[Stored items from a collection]
=-=-=

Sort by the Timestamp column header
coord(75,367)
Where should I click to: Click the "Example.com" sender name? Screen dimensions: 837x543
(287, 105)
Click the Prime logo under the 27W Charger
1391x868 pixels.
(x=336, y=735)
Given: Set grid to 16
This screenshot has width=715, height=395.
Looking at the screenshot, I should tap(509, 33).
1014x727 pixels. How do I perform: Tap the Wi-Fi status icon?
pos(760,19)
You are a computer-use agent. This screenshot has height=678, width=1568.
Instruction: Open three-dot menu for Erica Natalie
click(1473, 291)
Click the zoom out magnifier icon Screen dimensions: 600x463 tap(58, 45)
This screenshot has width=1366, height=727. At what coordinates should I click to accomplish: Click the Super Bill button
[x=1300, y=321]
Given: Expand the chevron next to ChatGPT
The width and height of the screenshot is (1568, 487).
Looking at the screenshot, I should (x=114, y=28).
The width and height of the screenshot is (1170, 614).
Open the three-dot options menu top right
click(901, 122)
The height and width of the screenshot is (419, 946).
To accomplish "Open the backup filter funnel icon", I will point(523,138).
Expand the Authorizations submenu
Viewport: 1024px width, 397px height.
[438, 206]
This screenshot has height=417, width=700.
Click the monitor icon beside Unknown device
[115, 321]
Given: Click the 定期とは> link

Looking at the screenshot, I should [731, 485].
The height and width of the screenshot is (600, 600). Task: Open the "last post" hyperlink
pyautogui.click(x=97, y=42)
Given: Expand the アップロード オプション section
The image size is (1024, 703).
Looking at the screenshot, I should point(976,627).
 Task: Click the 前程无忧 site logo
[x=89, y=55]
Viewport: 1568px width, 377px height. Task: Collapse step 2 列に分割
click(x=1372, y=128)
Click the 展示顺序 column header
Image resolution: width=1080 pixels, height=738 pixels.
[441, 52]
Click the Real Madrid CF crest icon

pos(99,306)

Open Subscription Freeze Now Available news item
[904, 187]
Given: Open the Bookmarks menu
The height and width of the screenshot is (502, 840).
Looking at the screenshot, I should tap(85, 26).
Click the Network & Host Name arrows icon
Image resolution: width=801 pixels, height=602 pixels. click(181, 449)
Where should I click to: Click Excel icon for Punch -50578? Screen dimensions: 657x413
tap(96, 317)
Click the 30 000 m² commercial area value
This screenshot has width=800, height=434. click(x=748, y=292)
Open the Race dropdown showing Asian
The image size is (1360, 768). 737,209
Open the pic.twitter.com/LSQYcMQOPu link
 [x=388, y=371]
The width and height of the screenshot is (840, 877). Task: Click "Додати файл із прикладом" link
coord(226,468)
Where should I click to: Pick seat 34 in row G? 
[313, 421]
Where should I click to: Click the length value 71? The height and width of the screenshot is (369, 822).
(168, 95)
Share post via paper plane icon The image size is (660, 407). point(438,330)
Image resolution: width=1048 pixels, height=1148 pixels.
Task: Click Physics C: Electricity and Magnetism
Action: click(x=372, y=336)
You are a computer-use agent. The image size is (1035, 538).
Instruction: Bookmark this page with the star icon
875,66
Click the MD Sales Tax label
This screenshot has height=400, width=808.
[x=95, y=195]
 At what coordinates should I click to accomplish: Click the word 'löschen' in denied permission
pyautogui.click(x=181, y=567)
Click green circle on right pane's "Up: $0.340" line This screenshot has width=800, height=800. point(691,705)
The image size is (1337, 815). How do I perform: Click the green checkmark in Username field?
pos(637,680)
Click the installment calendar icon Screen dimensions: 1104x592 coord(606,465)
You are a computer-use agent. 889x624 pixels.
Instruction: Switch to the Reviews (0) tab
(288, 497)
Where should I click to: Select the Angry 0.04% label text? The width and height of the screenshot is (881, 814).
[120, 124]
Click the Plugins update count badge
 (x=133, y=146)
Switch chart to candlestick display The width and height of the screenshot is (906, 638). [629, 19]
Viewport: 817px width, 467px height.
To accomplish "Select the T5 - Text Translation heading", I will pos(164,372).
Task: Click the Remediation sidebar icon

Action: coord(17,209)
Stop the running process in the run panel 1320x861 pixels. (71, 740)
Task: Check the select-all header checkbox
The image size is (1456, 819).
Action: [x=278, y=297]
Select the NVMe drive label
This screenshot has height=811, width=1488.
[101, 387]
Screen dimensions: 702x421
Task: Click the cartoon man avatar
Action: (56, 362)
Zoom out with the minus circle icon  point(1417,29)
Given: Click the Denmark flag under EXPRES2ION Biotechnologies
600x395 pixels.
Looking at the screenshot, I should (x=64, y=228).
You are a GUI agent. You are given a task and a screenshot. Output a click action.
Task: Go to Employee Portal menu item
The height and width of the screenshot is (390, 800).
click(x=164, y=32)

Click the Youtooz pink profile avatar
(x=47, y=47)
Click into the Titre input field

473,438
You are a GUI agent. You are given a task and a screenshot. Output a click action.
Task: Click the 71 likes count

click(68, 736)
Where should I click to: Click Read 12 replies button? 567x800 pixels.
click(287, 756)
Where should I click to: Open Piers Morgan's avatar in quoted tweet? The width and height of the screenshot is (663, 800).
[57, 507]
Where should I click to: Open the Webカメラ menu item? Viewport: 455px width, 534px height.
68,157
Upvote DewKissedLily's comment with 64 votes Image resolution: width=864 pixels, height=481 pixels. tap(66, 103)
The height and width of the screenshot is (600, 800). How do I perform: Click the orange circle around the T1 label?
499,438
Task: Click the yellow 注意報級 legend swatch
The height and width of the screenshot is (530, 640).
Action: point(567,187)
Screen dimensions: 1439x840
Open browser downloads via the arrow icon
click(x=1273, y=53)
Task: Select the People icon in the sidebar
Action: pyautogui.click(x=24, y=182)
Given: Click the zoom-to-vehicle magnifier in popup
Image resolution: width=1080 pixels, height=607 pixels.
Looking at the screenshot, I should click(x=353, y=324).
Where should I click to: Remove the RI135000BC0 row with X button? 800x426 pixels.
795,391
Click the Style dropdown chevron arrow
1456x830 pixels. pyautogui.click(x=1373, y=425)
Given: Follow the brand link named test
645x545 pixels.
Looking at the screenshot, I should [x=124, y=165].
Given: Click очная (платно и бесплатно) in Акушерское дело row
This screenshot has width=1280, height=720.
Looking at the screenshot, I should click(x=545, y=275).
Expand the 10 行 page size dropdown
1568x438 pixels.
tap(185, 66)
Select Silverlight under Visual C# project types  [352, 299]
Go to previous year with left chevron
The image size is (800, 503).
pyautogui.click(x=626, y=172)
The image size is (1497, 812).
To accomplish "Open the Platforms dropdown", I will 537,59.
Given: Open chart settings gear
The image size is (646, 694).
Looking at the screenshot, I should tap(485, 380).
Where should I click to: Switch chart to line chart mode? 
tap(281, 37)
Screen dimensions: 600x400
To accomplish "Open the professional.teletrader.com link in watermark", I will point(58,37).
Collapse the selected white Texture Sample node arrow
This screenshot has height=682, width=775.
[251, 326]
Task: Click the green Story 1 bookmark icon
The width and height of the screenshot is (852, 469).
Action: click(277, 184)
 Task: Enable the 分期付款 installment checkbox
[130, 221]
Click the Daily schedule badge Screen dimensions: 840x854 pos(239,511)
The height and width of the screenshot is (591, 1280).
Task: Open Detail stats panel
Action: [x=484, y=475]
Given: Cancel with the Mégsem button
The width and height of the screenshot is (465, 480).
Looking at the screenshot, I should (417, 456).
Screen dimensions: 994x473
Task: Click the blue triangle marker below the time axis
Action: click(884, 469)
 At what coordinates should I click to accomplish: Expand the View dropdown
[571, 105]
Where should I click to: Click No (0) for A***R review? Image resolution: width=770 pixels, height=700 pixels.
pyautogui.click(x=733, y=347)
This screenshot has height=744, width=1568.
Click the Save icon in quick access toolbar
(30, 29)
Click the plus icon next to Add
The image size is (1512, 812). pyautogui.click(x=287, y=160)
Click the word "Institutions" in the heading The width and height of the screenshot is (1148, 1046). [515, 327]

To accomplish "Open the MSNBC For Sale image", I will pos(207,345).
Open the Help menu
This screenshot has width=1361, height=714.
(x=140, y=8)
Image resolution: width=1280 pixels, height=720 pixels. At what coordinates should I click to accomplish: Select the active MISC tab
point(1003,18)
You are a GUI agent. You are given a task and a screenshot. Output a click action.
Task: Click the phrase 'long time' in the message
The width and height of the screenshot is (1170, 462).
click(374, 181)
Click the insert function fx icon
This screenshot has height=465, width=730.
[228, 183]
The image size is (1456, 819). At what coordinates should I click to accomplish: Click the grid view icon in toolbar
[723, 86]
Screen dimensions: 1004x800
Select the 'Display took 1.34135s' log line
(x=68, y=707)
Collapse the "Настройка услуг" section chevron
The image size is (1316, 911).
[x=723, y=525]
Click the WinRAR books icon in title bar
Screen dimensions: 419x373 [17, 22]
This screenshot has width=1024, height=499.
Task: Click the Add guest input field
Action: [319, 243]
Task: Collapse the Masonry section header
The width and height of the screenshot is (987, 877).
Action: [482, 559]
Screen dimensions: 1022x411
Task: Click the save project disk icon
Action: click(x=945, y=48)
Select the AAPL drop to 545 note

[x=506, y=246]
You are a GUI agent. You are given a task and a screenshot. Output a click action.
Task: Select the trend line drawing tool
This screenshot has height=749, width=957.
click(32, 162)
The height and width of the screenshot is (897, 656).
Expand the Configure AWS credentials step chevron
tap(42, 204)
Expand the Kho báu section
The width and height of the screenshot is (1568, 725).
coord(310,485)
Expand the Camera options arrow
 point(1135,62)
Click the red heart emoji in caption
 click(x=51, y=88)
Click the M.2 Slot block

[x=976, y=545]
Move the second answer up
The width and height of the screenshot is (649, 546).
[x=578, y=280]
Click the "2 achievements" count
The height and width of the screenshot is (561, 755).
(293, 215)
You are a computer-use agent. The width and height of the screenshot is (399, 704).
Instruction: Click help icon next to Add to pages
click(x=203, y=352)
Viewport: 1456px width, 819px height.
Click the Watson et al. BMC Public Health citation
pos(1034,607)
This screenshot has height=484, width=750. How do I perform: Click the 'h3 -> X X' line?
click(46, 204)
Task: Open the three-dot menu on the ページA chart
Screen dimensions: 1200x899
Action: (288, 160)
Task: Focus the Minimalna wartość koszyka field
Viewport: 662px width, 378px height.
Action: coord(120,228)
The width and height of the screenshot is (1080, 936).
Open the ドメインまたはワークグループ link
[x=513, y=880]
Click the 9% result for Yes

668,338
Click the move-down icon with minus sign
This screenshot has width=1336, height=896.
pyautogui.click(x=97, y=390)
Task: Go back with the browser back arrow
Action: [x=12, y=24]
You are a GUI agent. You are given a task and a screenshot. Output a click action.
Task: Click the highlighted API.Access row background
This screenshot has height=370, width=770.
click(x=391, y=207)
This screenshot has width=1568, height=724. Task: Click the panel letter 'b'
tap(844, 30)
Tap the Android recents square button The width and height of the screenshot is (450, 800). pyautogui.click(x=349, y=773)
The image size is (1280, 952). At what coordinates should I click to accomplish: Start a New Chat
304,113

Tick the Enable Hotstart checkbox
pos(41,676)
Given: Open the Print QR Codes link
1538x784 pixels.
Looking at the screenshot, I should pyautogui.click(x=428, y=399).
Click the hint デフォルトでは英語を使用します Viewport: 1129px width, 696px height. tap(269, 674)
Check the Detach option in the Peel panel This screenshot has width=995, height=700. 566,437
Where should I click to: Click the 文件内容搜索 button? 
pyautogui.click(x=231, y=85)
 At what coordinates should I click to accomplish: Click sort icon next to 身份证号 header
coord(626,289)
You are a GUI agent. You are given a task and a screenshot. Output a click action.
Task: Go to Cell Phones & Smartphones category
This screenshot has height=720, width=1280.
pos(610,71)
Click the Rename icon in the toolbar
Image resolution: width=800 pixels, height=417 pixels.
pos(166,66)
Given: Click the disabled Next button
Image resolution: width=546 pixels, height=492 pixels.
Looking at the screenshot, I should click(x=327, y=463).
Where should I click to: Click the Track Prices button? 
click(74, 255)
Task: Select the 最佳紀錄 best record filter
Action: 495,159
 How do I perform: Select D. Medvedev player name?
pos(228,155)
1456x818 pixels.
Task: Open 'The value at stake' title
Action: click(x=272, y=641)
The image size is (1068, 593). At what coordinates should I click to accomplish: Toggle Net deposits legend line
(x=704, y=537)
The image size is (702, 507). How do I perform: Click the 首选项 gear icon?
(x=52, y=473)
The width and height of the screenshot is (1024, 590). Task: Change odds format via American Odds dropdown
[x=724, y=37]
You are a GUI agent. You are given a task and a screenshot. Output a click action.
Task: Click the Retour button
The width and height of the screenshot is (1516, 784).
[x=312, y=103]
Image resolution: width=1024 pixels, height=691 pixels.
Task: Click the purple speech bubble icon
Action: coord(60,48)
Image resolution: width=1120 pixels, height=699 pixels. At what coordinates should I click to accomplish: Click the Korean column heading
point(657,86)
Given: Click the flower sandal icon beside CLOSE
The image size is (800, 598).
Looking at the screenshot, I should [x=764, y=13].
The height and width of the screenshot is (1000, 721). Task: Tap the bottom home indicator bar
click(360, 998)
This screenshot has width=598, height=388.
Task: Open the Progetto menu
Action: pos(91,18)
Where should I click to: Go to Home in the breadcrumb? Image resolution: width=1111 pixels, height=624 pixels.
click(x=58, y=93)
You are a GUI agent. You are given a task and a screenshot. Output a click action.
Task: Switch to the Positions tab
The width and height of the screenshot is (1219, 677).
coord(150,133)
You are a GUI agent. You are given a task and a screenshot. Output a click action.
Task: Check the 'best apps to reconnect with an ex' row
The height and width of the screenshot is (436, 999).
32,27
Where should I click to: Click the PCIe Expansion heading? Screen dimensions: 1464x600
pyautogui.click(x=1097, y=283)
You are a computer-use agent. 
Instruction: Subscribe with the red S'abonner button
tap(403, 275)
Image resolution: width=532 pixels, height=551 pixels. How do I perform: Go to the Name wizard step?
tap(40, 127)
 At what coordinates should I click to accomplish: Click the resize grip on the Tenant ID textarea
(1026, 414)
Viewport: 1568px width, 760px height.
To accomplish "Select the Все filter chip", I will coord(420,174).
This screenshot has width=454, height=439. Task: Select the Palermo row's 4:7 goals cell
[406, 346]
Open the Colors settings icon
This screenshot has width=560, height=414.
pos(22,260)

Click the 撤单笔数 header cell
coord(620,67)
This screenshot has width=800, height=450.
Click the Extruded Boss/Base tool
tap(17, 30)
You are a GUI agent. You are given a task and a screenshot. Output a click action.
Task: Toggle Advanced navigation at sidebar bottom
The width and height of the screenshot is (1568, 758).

=-=-=

### PROBLEM TO SOLVE
Among the lines of the data above, find those with the word "computer" and show them.

### ANSWER FOR THIS EXERCISE
You are a computer-use agent. This screenshot has height=678, width=1568.
You are a computer-use agent. The image size is (1035, 538).
You are a computer-use agent. 889x624 pixels.
You are a computer-use agent. The width and height of the screenshot is (399, 704).
You are a computer-use agent. 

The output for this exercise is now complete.